=== DATA ===
■ ■ ■ ■ ■ ■ ■

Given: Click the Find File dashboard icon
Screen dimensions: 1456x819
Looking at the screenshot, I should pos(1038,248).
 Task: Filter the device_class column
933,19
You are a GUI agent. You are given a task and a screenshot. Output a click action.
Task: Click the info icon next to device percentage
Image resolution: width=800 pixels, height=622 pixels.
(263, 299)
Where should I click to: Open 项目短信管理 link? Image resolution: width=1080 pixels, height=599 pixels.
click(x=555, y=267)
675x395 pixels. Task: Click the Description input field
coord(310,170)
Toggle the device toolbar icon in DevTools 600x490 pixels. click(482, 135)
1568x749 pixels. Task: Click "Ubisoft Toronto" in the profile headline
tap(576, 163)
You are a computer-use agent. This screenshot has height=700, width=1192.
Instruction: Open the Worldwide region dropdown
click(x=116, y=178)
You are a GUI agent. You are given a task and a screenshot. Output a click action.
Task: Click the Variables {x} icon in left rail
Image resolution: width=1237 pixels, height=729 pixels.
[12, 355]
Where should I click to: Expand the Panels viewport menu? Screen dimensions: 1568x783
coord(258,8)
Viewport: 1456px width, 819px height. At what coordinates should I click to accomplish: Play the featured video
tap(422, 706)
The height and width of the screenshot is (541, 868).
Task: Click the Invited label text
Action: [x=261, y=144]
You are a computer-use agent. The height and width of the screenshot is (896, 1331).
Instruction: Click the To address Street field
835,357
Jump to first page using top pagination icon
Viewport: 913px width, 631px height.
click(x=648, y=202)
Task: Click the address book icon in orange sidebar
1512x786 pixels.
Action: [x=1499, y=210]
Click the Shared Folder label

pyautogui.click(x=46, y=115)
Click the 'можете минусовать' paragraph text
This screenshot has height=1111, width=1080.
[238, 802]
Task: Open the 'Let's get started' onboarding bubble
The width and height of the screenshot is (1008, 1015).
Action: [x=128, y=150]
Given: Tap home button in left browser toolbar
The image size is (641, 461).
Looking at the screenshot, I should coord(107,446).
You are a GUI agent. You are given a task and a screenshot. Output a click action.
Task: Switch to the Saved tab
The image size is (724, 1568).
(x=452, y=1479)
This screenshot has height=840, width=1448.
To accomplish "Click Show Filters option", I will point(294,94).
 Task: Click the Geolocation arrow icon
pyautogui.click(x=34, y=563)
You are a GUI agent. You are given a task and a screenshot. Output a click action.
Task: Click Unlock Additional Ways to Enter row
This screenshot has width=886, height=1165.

■ ■ ■ ■ ■ ■ ■

=== AIM ===
Reproduce all of the records above verbatim.

=== TASK ANSWER ===
Given: Click the Find File dashboard icon
Screen dimensions: 1456x819
Looking at the screenshot, I should pos(1038,248).
 Task: Filter the device_class column
933,19
You are a GUI agent. You are given a task and a screenshot. Output a click action.
Task: Click the info icon next to device percentage
Image resolution: width=800 pixels, height=622 pixels.
(263, 299)
Where should I click to: Open 项目短信管理 link? Image resolution: width=1080 pixels, height=599 pixels.
click(x=555, y=267)
675x395 pixels. Task: Click the Description input field
coord(310,170)
Toggle the device toolbar icon in DevTools 600x490 pixels. click(482, 135)
1568x749 pixels. Task: Click "Ubisoft Toronto" in the profile headline
tap(576, 163)
You are a computer-use agent. This screenshot has height=700, width=1192.
Instruction: Open the Worldwide region dropdown
click(x=116, y=178)
You are a GUI agent. You are given a task and a screenshot. Output a click action.
Task: Click the Variables {x} icon in left rail
Image resolution: width=1237 pixels, height=729 pixels.
[12, 355]
Where should I click to: Expand the Panels viewport menu? Screen dimensions: 1568x783
coord(258,8)
Viewport: 1456px width, 819px height. At what coordinates should I click to accomplish: Play the featured video
tap(422, 706)
The height and width of the screenshot is (541, 868).
Task: Click the Invited label text
Action: [x=261, y=144]
You are a computer-use agent. The height and width of the screenshot is (896, 1331).
Instruction: Click the To address Street field
835,357
Jump to first page using top pagination icon
Viewport: 913px width, 631px height.
click(x=648, y=202)
Task: Click the address book icon in orange sidebar
1512x786 pixels.
Action: [x=1499, y=210]
Click the Shared Folder label

pyautogui.click(x=46, y=115)
Click the 'можете минусовать' paragraph text
This screenshot has height=1111, width=1080.
[238, 802]
Task: Open the 'Let's get started' onboarding bubble
The width and height of the screenshot is (1008, 1015).
Action: [x=128, y=150]
Given: Tap home button in left browser toolbar
The image size is (641, 461).
Looking at the screenshot, I should coord(107,446).
You are a GUI agent. You are given a task and a screenshot. Output a click action.
Task: Switch to the Saved tab
The image size is (724, 1568).
(x=452, y=1479)
This screenshot has height=840, width=1448.
To accomplish "Click Show Filters option", I will point(294,94).
 Task: Click the Geolocation arrow icon
pyautogui.click(x=34, y=563)
You are a GUI agent. You are given a task and a screenshot. Output a click action.
Task: Click Unlock Additional Ways to Enter row
This screenshot has width=886, height=1165.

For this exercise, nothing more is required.